States-wise reported custodial deaths
| State | 2020-21 | 2021-22 |
|---|---|---|
| Andhra Pradesh | 50 | 48 |
| Arunachal Pradesh | 3 | 2 |
| Assam | 19 | 22 |
| Bihar | 159 | 237 |
| Chhattisgarh | 67 | 93 |
| Goa | 1 | 6 |
| Gujarat | 99 | 126 |
| Haryana | 49 | 109 |
| Himachal Pradesh | 8 | 7 |
| Jharkhand | 54 | 81 |
| Karnataka | 8 | 10 |
| Kerala | 5 | 8 |
| Madhya Pradesh | 163 | 201 |
| Maharashtra | 143 | 197 |
| Manipur | 1 | 1 |
| Meghalaya | 7 | 13 |
| Mizoram | 3 | 8 |
| Nagaland | 2 | 9 |
| Odisha | 93 | 67 |
| Punjab | 72 | 153 |
| Rajasthan | 74 | 94 |
| Sikkim | 4 | 2 |
| Tamil Nadu | 63 | 109 |
| Telangana | 23 | 25 |
| Tripura | 1 | 6 |
| Uttar Pradesh | 451 | 501 |
| Uttarakhand | 47 | 27 |
| West Bengal | 185 | 257 |
| Andaman and Nicobar | 0 | 1 |
| Chandigarh | 2 | 1 |
| Dadra and Nagar Haveli | 0 | 0 |
| Daman and Diu | 0 | 0 |
| Delhi NCR | 45 | 65 |
| Jammu & Kashmir | 9 | 17 |
| Ladakh | 0 | 0 |
| Lakshadweep | 0 | 0 |
| Puducherry | 0 | 1 |
| Total | 1940 | 2544 |

==Notable cases==
- Rajan case: College student P. Rajan was arrested by the Kerala Police on 1 March 1976 during the Emergency period. Rajan's father filed a habeas corpus petition in the Kerala High Court and as the police failed to produce Rajan on the stipulated date of 21 April 1976, he was presumed to have died at the Kakkayam torture camp in police custody.
- On 1 December 1987, the Orissa Police arrested Suman Behera at Sundergarh. His dead body was found on nearby train tracks on 2 December 1987. Suman's mother Nilabati Behera sued the Government of Orissa, and the Supreme Court, in its verdict on 23 March 1993, ordered the state government to pay a compensation of ₹150,000, which set a precedent for compensation in such cases.

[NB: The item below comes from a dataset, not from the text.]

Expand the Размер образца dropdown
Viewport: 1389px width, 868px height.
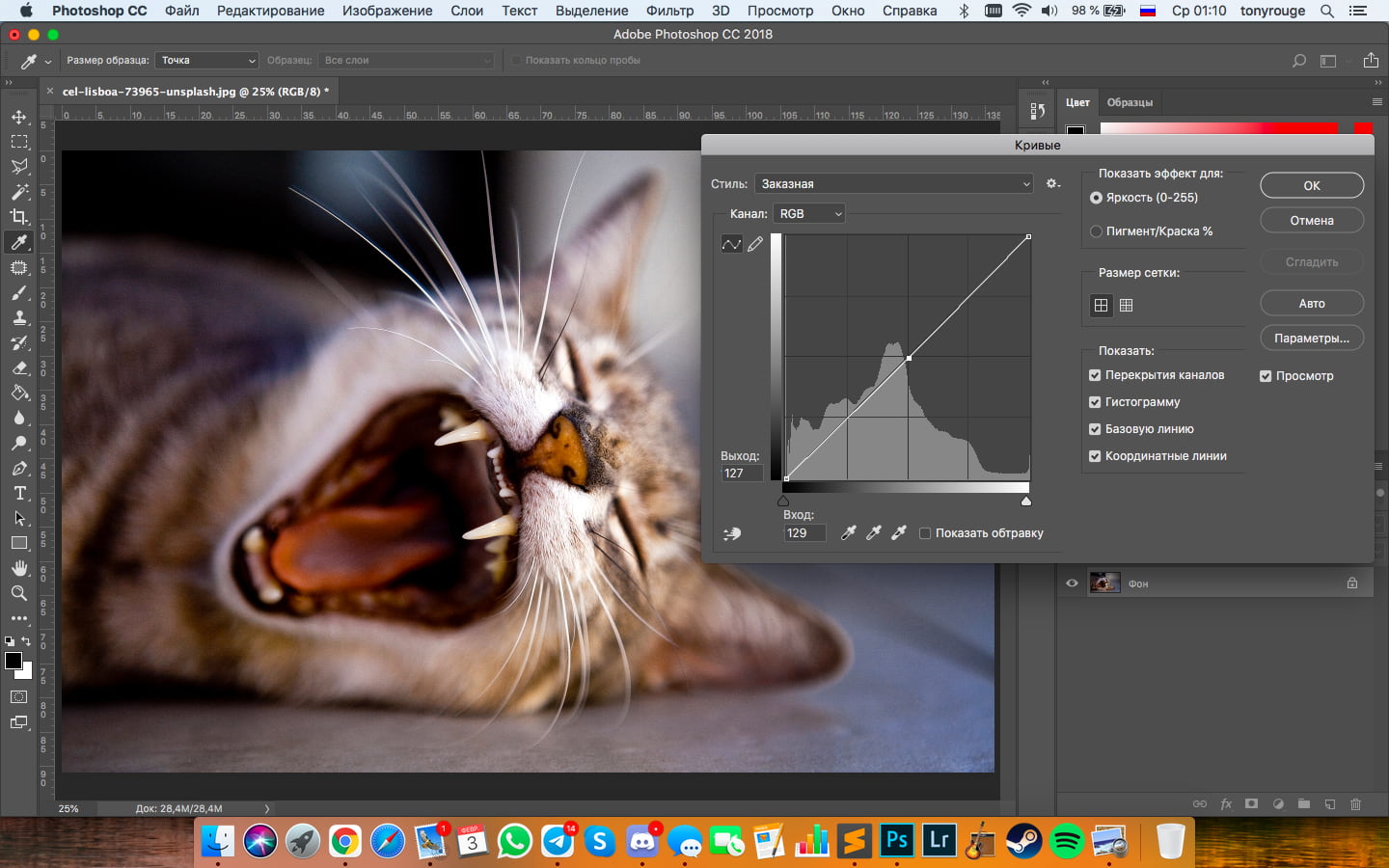pos(207,61)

- On 27 September 2005, Three policemen of the Kerala Police arrested Udayakumar on suspicion of theft in Thiruvananthapuram. After his death in police custody, on 23 July 2018, a Central Bureau of Investigation (CBI) special court found two of the officers guilty and sentenced them to death, while the other accused died during the trial.
- On 12 June 2019, Kerala Police arrested 49-year-old K. Rajkumar at Nedumkandam in a case related to a financial crime. While he was produced before the court on 16 June 2019, he died on 21 June 2021 after being tortured in custody.

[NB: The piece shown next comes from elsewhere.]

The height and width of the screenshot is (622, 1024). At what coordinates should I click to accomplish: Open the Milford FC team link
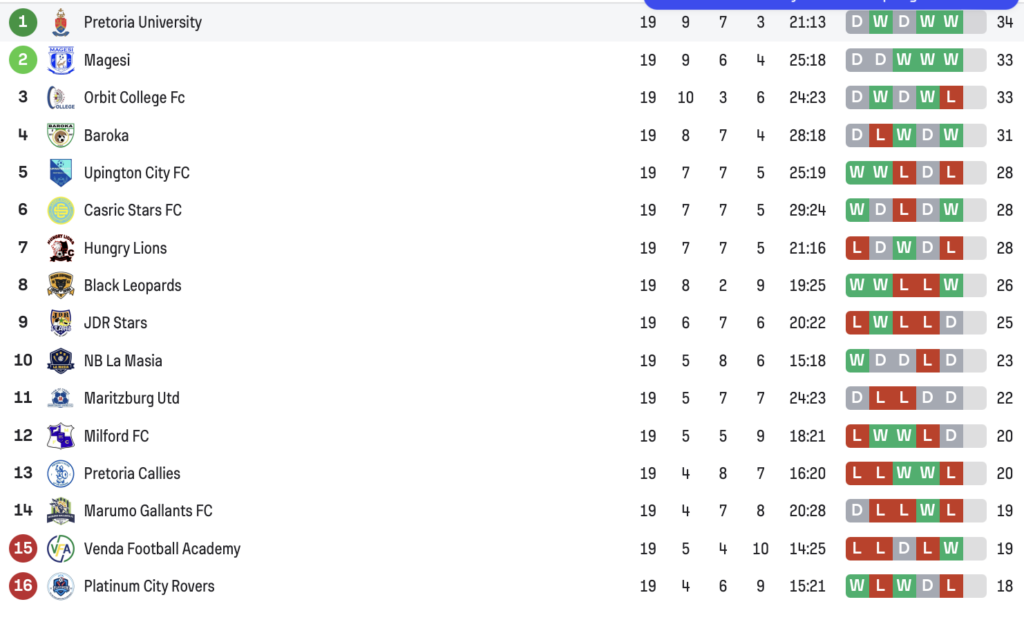pyautogui.click(x=116, y=436)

- Custodial death of P Jayaraj and Bennicks: On 19 June 2019, P. Jeyaraj and his son Bennicks were arrested by the Tamil Nadu Police at Sathankulam for allegedly keeping their store open past the government stipulated timings. They were tortured in custody, and Bennicks died on 22 June 2020 and P. Jeyaraj died later on 23 June 2020. The case was transferred to the CBI, nine police officers were arrested later, and the Friends of Police, a community initiative, was discontinued in its aftermath.

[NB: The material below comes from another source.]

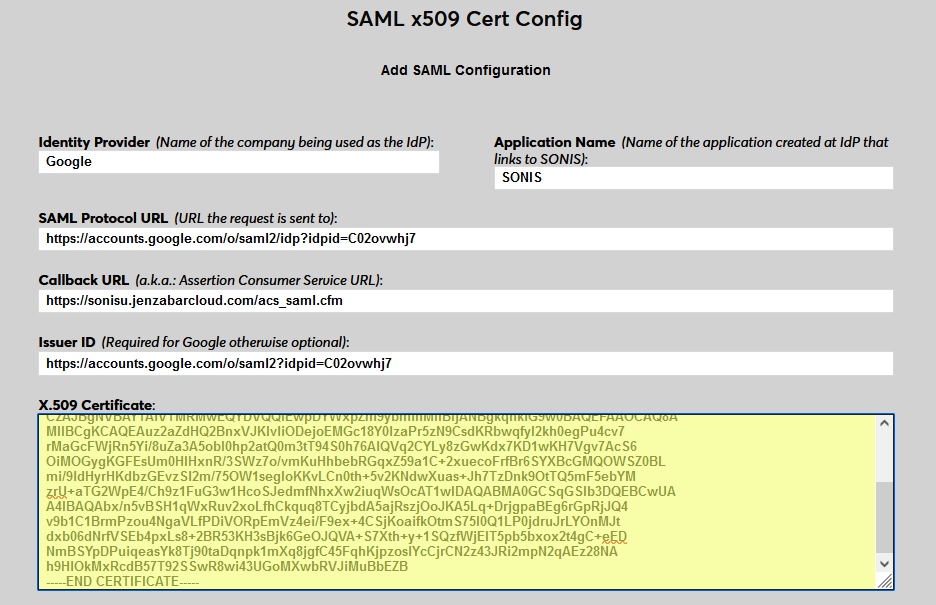The image size is (936, 605).
Task: Click the SAML x509 Cert Config title
Action: (465, 19)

- On 28 June 2025, 27-year-old B. Ajith Kumar was illegally taken into custody by the Tamil Nadu Police for investigation into an alleged theft case in Thirupuvanam, Sivaganga. He later died of police torture during the unofficial interrogation. The case was transferred to the CBI after the intervention of the Madras High Court, and at least four policemen were arrested.